José Carlos Rodríguez

Foto: Andres Martinez Casares
Reuters

Somos tan ricos que nos indigna ver pobreza. Nos ofende. Y somos tan ciegos, que al contemplarla nos preguntamos ¿por qué? Cuando lo extraordinario, lo imprevisible, lo que desafía la condición del hombre, es la riqueza. Nosotros somos el fenómeno que crea admiración para quien sepa de historia algo más que unos capítulos de Cuéntame. Pero no. La sociedad opulenta mira la riqueza, heredada de generaciones anteriores y creada de nuevo día a día, con los ojos de un niño. Piensa que siempre ha estado ahí y no se plantea cómo ha legado la tarta que está a punto de tomar.

Hay organizaciones especialmente ciegas, excepto para su propio beneficio. Es el caso de Oxfam. Su modelo de negocio es sencillo. Nos dice que lo nuestro no nos pertenece, que lo que poseemos es la causa de que otros no tengan nada. Y que la desigualdad entre ricos y pobres sólo se solucionará si les entregamos a ellos lo que tenemos para que lo repartan a quien menos tienen. Nos dicen que somos indignos de vivir como lo hacemos, y nos ofrecen el consuelo de pagarles, a ellos, la cantidad de dinero en que valoremos nuestra mala conciencia.
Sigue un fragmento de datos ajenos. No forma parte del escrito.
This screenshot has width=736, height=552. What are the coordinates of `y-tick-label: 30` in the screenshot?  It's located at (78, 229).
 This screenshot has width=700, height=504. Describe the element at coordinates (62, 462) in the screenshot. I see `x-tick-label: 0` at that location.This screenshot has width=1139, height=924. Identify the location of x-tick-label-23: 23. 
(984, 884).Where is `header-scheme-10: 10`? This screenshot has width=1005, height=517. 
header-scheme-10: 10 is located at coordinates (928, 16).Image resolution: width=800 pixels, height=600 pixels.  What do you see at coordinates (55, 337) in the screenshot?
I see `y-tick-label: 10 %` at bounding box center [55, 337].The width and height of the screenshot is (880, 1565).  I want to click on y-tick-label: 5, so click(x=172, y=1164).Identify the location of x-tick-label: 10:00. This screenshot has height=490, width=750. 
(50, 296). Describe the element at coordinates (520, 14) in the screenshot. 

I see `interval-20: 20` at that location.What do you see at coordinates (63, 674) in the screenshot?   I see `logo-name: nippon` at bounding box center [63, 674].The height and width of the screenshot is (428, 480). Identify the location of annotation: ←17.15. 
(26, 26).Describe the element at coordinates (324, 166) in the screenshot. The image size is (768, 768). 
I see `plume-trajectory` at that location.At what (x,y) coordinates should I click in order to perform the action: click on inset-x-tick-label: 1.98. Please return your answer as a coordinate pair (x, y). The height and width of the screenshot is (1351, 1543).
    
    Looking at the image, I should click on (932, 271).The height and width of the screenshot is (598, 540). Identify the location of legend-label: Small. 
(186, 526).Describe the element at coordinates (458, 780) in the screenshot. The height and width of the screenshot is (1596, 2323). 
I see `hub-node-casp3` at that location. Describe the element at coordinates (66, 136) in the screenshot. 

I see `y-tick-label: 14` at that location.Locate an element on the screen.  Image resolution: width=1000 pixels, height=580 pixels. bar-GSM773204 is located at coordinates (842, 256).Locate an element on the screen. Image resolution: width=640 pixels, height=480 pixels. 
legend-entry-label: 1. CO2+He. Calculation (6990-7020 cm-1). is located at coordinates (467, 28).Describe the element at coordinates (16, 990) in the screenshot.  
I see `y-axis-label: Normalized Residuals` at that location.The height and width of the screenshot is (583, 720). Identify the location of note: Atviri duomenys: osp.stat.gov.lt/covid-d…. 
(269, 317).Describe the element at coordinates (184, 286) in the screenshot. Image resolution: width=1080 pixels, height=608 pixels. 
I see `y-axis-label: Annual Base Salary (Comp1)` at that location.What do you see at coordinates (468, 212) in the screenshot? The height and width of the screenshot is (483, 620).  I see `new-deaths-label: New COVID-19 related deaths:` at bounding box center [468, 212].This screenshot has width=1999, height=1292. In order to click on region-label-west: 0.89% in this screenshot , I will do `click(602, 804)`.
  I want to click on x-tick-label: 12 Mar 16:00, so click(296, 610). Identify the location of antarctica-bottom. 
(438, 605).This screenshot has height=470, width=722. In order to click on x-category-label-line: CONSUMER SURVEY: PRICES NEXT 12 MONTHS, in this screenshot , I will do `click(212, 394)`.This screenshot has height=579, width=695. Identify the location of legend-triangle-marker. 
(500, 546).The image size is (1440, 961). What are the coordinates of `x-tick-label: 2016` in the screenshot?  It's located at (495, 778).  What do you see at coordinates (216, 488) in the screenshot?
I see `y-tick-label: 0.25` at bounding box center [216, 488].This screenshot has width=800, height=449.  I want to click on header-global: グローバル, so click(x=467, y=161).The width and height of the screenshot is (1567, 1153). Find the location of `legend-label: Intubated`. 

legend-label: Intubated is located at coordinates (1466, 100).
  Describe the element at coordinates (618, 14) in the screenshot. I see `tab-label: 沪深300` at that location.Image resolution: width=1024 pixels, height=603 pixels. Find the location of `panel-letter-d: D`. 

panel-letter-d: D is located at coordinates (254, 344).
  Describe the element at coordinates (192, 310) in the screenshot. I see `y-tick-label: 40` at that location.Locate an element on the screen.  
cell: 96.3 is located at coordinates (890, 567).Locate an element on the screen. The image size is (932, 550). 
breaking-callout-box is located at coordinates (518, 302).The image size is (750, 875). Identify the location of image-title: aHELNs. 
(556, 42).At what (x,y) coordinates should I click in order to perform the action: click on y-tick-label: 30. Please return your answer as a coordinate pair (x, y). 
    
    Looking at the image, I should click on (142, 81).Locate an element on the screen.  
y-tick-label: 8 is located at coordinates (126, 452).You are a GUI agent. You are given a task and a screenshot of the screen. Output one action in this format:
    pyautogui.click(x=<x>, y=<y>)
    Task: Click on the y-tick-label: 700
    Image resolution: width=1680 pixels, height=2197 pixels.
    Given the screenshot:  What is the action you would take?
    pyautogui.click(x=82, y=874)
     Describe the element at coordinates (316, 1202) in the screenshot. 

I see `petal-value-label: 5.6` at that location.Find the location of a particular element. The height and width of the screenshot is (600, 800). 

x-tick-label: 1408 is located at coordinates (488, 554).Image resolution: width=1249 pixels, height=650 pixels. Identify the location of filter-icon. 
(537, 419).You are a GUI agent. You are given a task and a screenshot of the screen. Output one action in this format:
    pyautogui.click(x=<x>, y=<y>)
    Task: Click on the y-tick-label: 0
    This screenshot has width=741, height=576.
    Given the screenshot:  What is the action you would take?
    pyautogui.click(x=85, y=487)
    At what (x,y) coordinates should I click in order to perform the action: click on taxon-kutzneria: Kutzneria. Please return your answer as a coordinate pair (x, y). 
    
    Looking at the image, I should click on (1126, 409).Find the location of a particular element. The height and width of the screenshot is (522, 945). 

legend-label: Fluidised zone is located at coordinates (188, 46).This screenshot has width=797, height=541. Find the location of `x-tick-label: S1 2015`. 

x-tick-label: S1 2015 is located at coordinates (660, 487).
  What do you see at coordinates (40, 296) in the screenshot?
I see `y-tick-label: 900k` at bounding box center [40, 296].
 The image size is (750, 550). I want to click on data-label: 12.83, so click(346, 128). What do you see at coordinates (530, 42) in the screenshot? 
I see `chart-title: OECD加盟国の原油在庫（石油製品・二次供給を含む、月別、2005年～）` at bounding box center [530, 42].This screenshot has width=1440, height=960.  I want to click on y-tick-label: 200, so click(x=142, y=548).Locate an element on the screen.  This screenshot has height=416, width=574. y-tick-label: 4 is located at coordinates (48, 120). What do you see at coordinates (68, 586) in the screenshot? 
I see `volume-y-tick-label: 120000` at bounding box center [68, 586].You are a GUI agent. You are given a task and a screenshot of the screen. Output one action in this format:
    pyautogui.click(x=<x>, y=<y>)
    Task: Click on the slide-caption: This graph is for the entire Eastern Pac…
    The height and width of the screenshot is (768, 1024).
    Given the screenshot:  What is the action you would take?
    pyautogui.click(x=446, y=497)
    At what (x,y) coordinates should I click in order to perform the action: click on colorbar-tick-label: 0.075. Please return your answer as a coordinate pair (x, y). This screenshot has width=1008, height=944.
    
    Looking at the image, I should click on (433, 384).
La verdad es que el capitalismo ha llegado allá donde no hay un sátrapa como Nicolás Maduro o Kim Jon-un, y que éste ha hecho que la pobreza se desplome. En 1980 vivía en la pobreza extrema el 44 por ciento de la población mundial. En 2005 se había reducido a la mitad, y hoy estamos por debajo del 10 por ciento. Oxfam lucha, denodadamente, para que la producción y el comercio en libertad, aunque sea vigilada, para que lo que está haciendo de la pobreza un recuerdo para centenares de millones de personas, deje de existir. Y para eso publica unos informes con mentiras sonrojantes, que sólo una prensa adicta a las fake news puede tragarse sin empacho. Mienten para contribuir a que en este mundo se detenga el secular descenso de la verdadera pobreza en el mundo.

Su presidente, Juan Alberto Fuentes, ha sido detenido en una operación contra la corrupción en Guatemala. La organización acoge a personas que abusan de su influencia para organizar fiestas sexuales con menores. Pero la falta de ética ha sido la seña de identidad de Oxfam desde el principio, y por otros motivos.

Oxfam ha hecho de la indignación su negocio. Pero mi indignación es con ellos.